Musil stressed, especially to students, that Carson wrote at a time when rivers were burning, nuclear weapons were being tested in the atmosphere, pesticides were sprayed needlessly and ubiquitously, and the Eisenhower Administration was rolling back the environmental and conservation gains of the time and removing environmentally-friendly heads of agencies and replacing them with friends of polluting industries. Her response? Not only Silent Spring, but also active participation in the environmental and political movements of the late 50s and early 60s. Carson campaigned for both Adlai Stevenson and John F. Kennedy and worked closely with Kennedy, his environmentalist Secretary of the Interior, Stewart Udall, and spoke out against corporate fake science. Faced with similar environmental threats and opposition to science and environmentalists today, Musil urged his audience to become engaged, both on and off campus, in the world of policy and politics.

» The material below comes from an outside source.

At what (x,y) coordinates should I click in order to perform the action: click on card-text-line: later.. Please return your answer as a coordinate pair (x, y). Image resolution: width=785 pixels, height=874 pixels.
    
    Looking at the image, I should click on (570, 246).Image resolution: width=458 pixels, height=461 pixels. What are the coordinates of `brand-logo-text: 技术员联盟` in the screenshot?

In addition to his main Webster speech, Dr. Musil also spoke, read from his current books, and signed copies of them at the St. Louis Public Library, the Novel Neighbors Bookstore, and at the Webster Groves Nature Study Society (WGNSS), one of the oldest nature study societies in the nation. At WGNSS, Musil traced Rachel Carson’s love of nature and the environment to her mother’s education and interest in the early nature study movement and the widely used curriculum by Anna Botsford Comstock, the first female professor at Cornell University. Musil then traced the lineage of women before Carson who promoted a love of nature and read from his book, Rachel Carson and Her Sisters: Extraordinary Women Who Have Shaped America’s Environment Musil then also read from his own nature book with photos, Washington in Spring: A Nature Journal for a Changing Capital, It describes two recent springtimes in Washington and the effects of climate change as Musil follows and writes in the footsteps of earlier, well-known nature writers like Carson, John Burroughs, Florence Merriam Bailey, and others who described spring in the capital.

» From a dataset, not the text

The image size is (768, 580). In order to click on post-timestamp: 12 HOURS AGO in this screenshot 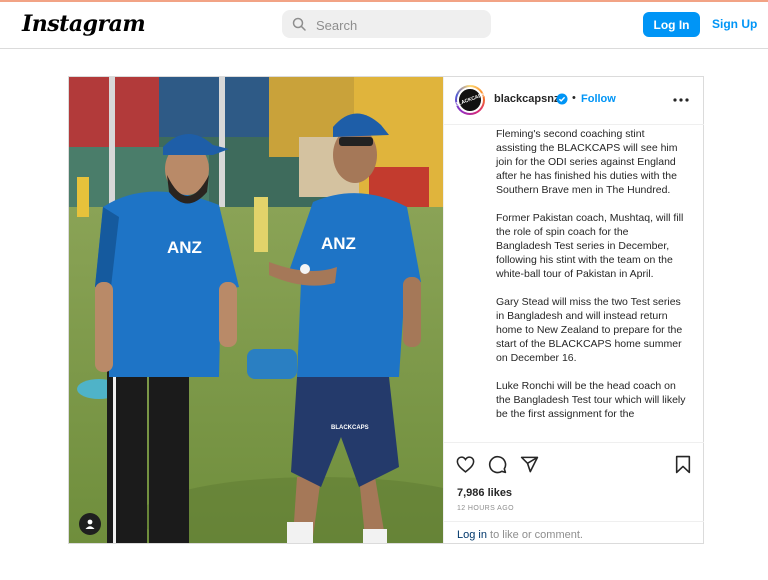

During his week at Webster, RCC’s Musil also met with local activists concerned with the St. Louis nuclear waste site at the Westlake Landfill and taught a range of classes including: women and environmental law, race and ethnicity, environmental ethics, women and nature, business and sustainability, teaching sustainability studies, environmental justice and cultural anthropology, global social problems, and nursing and global climate change.
Following Dr. Musil’s Earth Week stay, some 200 people joined the RCC activist network and Webster University became the forty-eighth college to affiliate with the Rachel Carson Council Campus Network (RCCN).